Data listing:
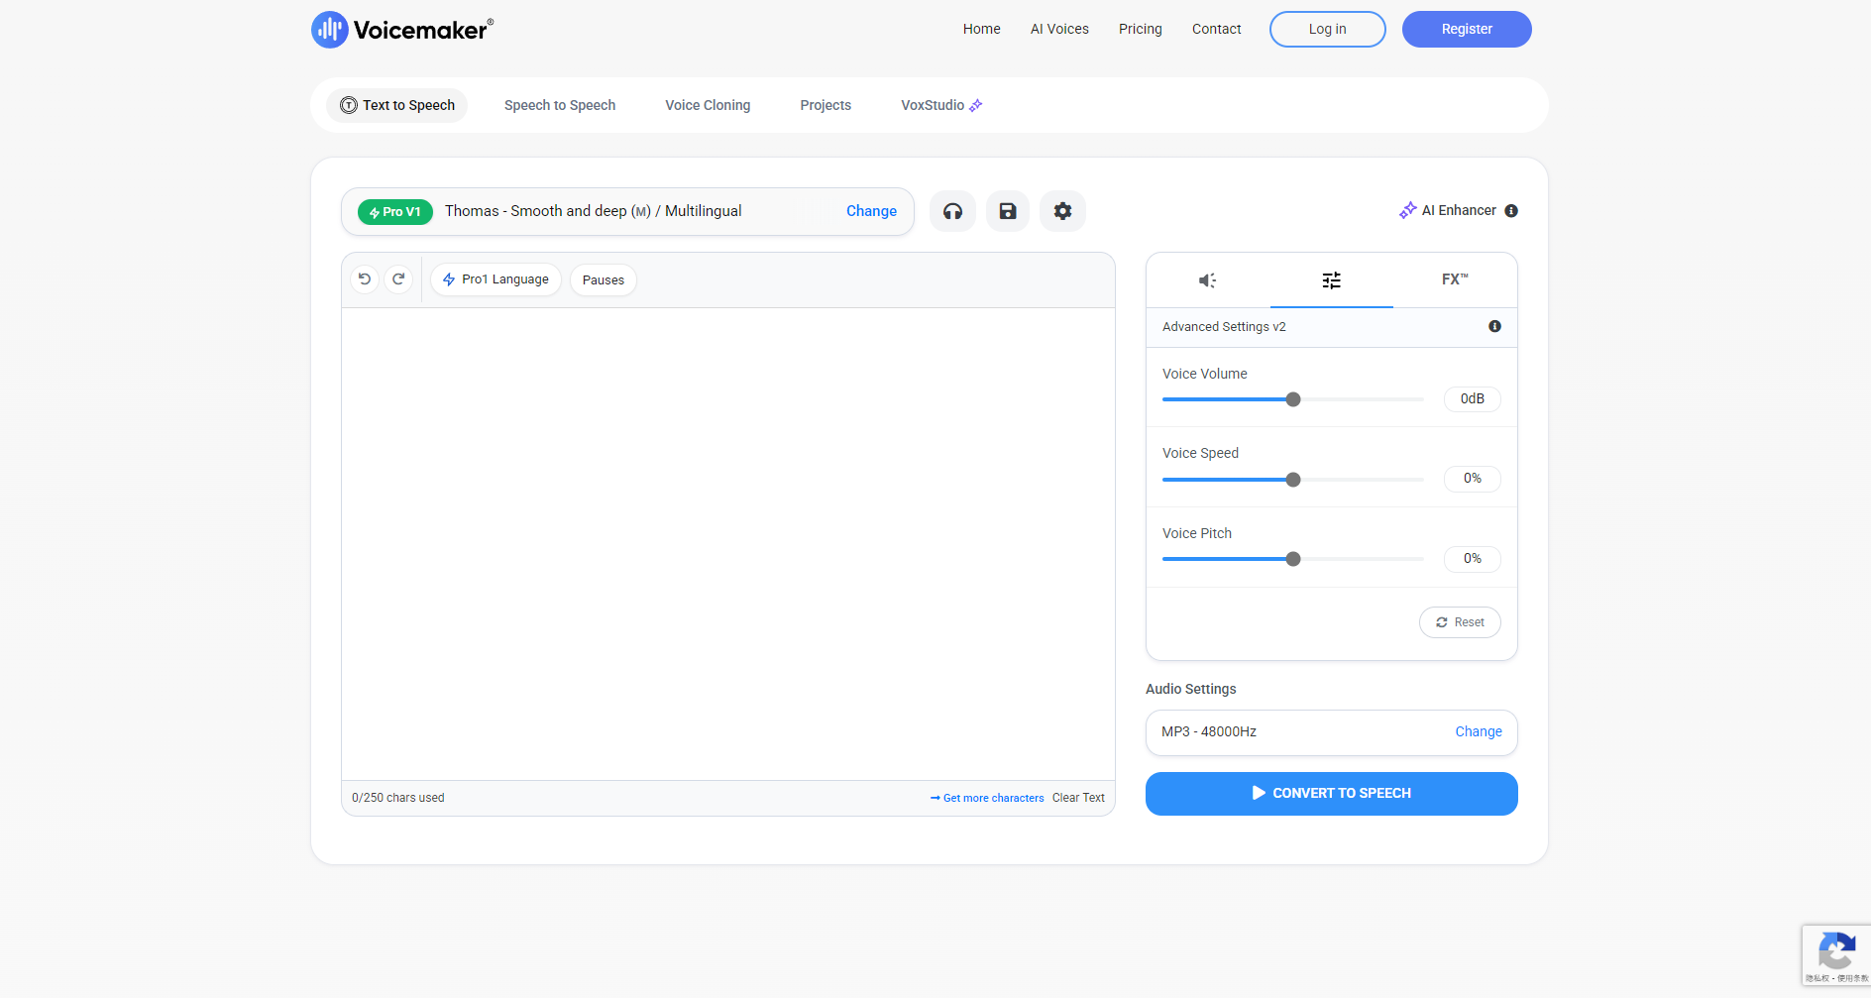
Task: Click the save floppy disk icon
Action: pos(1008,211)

--

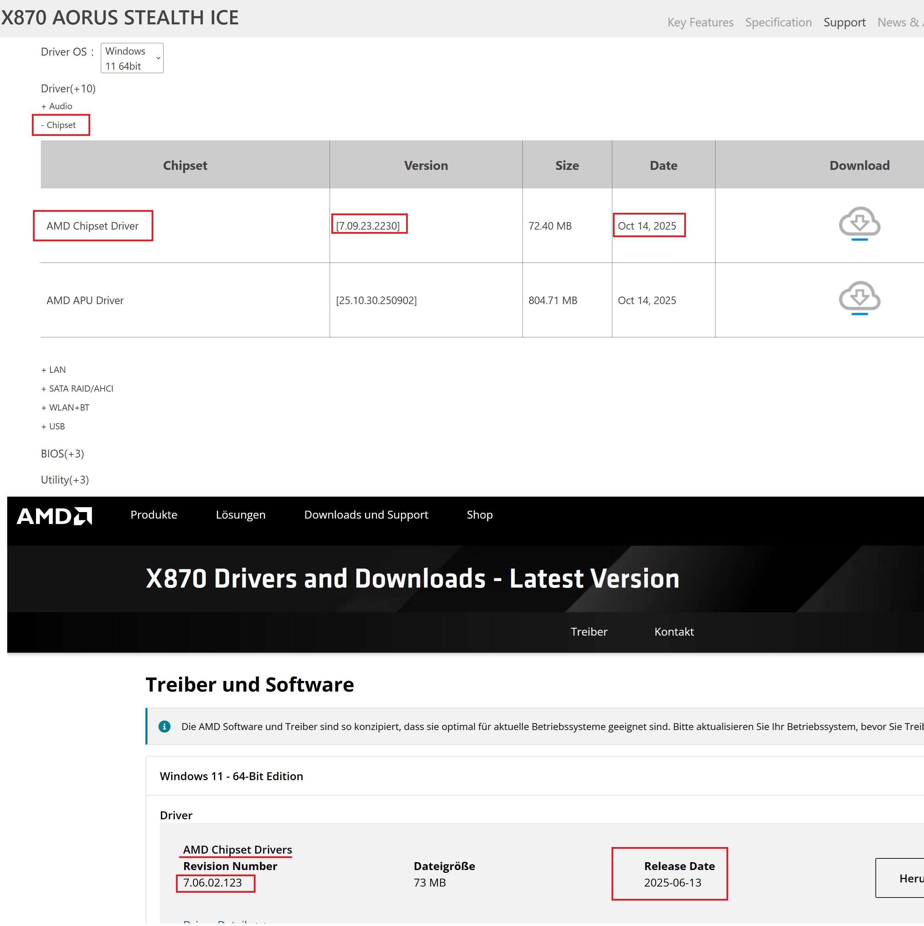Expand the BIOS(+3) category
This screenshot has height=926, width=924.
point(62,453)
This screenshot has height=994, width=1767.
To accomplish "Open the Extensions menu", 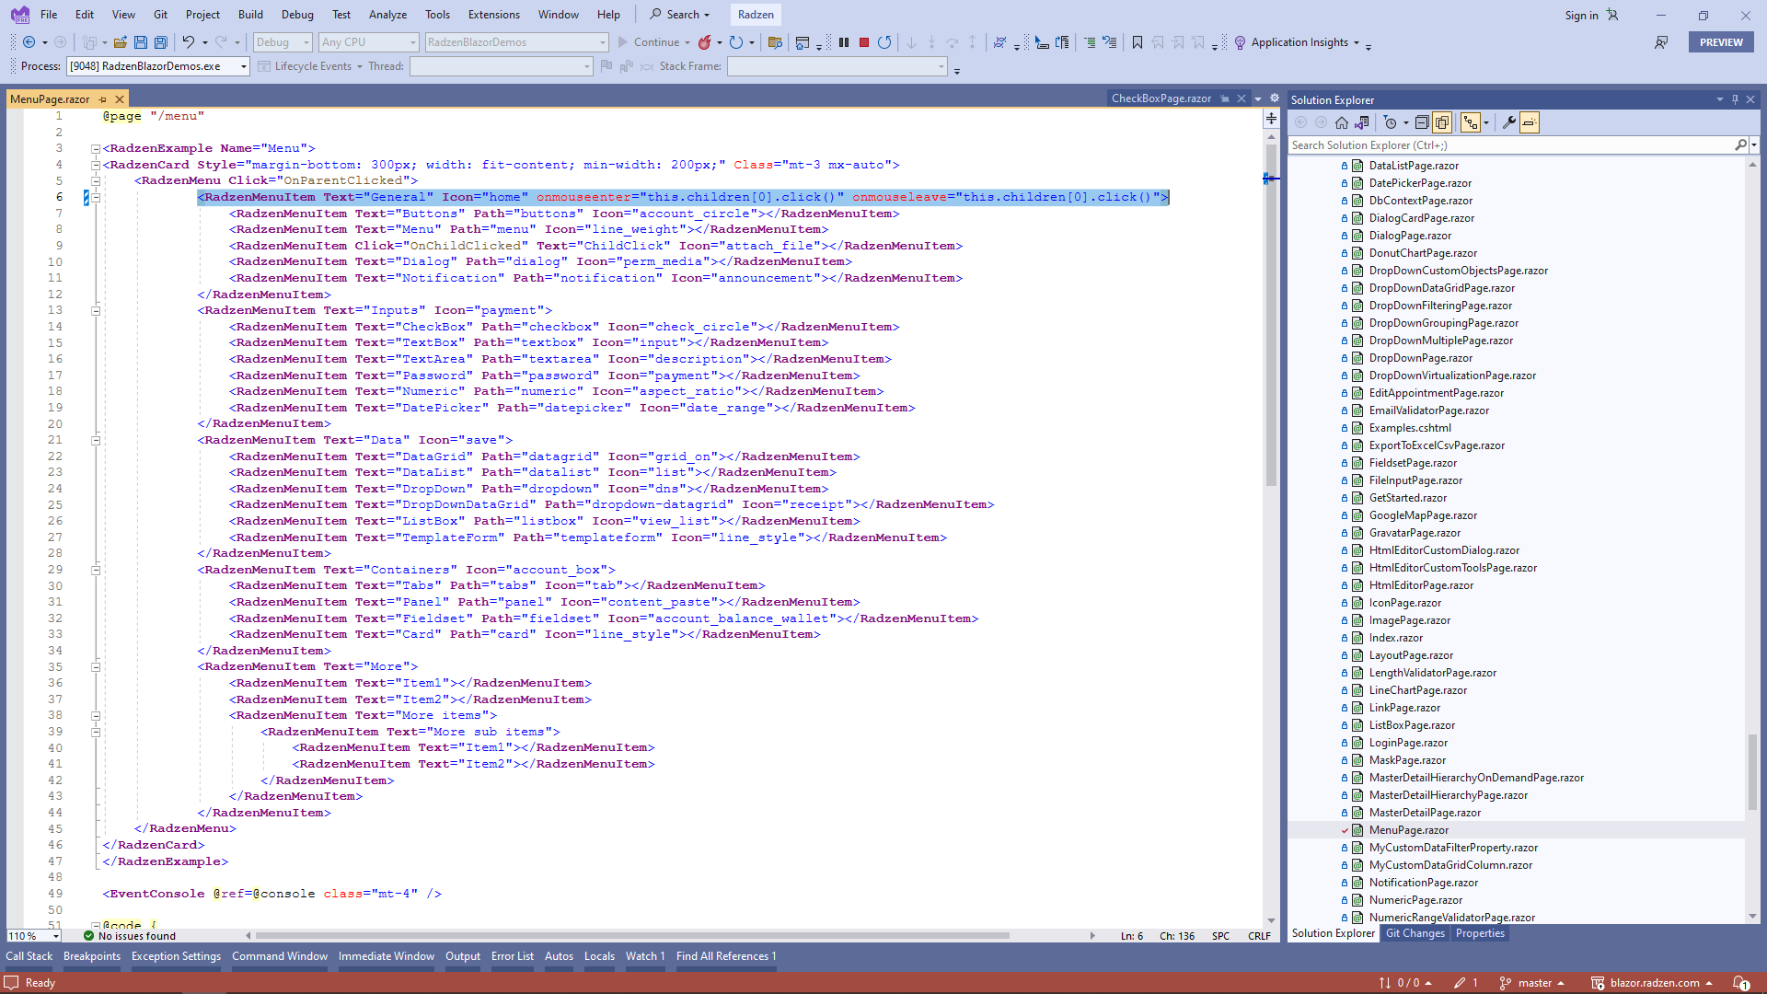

---

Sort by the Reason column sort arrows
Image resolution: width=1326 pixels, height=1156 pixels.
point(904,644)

The exercise: Swap "Reason" for "Status" in the lines above, starting at the line that has "Sort by the Reason column sort arrows" and stopping after the line that has "point(904,644)". Give back only those lines, with everything else left as it is.

Solution:
Sort by the Status column sort arrows
Image resolution: width=1326 pixels, height=1156 pixels.
point(904,644)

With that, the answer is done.